STUDY DESIGN: We conducted a retrospective review of all radiographic pneumomediastinum cases at a tertiary hospital between 2006 and 2011. The main outcomes measures included length of hospital stay, mortality, and need for investigative procedures.

RESULTS: Forty-nine patients with spontaneous pneumomediastinum were identified, including 26 male patients (53%). Mean age was 19 ± 9 years. Chest pain was the most common presenting symptom (65%), followed by dyspnea (51%). Forceful coughing (29%) or vomiting (16%) were the most common eliciting factors, and no precipitating event was identified in 41% of patients. Computed tomography was performed in 38 patients (78%) and showed a pneumomediastinum that was not seen on chest x-ray in 9 patients.

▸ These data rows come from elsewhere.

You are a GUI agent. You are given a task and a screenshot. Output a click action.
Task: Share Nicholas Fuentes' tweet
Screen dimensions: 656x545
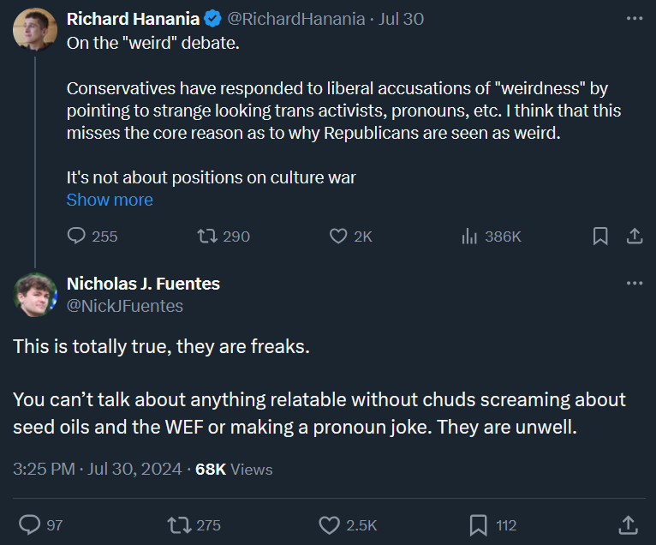(x=628, y=524)
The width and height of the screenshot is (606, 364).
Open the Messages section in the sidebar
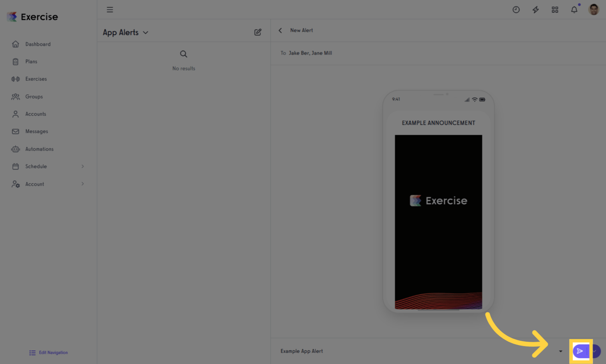(x=37, y=131)
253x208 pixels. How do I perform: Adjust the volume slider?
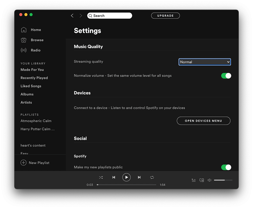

Esophagography was performed in 17 patients (35%) and was invariably negative for a leak. Thirty-eight patients (78%) were hospitalized for a mean of 1.8 ± 2.6 days. No mortality was recorded. Compared with patients who presented with pneumomediastinum secondary to esophageal perforation, spontaneous pneumomediastinum patients were younger, had a lower white cell count, and were less likely to have a pleural effusion.

CONCLUSIONS: Spontaneous pneumomediastinum is a benign entity and rarely correlates with true esophageal perforation. Additional investigation with esophagography or other invasive procedures should be performed selectively with the aim of expediting the patient's care. The prognosis is excellent with conservative management and the risk for recurrence is low.